InsertHTML and Document save are slow

Hello,

we have the current issue, that we insert HTML into a new document. The HTML has some css and tables. The insert takes about 2,5-3 secs. Is there something we can do to get this insert faster?

Also we see that the save method need a lot of time with update fields (should we create another post for this issue?).

We have tracked the methods with jprofiler (see the attchements).

Here is the Application for the the test - we are using Aspose.Words 17.2.0:


This Topic is created by tahir.manzoor using the Email to Topic plugin.

@mpsCai

It is to inform you that the issue which you are facing is actually not a bug in Aspose.Words. So, we are closing this issue (WORDSJAVA-1600) as ‘Not a Bug’.

When you execute the code for the first time - JVM loads classes, instantiates buffers, etc. As a result, the code tests mostly JVM, not Aspose.Words. When you execute the code second time, it does not take much time. Please let us know if you have any more queries.

Best Regards,
Tahir Manzoor

Hello Tahir,

sorry to ask again about this issue: Are there any best practice about the performance?

We have the following scenario: We have a document with a lot of insertHTMLs and each of them is a new instance of aspose. So the inserts are all “very” slow as you described it because the JVM loades the classes, buffers etc.

Is there any way to use some classes again or maybe load them at the start? A best practice would be very nice.

Best regards

@mpsCai

Thanks for your feedback. We have shared your scenario with our product team for review and will update you with our findings soon.

Best Regards,

@mpsCai,

Thanks for your patience. We have received response from our product team about your query. Please check the following developer’s comments. Hope this helps you.

There are tons of info about java application performance optimization, like this https://dzone.com/refcardz/java-performance-optimization.

It hardly depends on local environment. It can be completely different for a server that generates thousands documents 24/7 or for a local PC that generate only the one document by demand.

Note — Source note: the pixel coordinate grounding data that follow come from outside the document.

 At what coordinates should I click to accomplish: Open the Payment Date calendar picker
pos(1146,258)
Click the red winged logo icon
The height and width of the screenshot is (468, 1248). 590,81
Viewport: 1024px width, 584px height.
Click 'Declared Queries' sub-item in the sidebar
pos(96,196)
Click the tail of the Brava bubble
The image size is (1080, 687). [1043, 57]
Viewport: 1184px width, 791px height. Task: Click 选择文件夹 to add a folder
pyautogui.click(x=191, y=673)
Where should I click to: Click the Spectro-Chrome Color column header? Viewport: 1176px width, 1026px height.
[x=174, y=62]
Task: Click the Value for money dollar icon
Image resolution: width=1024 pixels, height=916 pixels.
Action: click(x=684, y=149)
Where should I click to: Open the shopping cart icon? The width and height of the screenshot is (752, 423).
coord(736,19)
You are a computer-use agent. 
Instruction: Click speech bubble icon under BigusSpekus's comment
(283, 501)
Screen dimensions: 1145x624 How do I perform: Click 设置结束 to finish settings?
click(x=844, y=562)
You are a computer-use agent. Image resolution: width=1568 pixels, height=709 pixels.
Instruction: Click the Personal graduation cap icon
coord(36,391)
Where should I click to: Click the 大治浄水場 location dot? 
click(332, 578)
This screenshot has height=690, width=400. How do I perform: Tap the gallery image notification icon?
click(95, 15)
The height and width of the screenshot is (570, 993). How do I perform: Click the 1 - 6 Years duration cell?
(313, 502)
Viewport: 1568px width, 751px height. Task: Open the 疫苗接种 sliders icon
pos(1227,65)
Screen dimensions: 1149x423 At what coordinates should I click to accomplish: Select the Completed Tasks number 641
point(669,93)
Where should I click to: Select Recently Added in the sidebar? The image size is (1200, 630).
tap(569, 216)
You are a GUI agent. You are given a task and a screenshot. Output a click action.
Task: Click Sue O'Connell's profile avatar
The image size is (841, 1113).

The simplest rule is: the first call of “new Document()” will cause to load all related classes and system buffer instantiation. The static Aspose.Words resources (document styles, fonts, border arts, etc.) are loaded lazily – only when they really needed and after loading they are cached during the session.

So the second call of “new Document()” will not cause class loading. If your JRE uses JIT the behaviour is more complex because of several intelligent levels of byte-code compilation and optimization.

Another performance option is to use all processor’s cores. If you have, for instance, 8 virtual cores and 8000 documents it is better to instantiate 8 threads that will handle 1000 document each. The result will be about 5 time faster than processing all 8000 documents in the single thread.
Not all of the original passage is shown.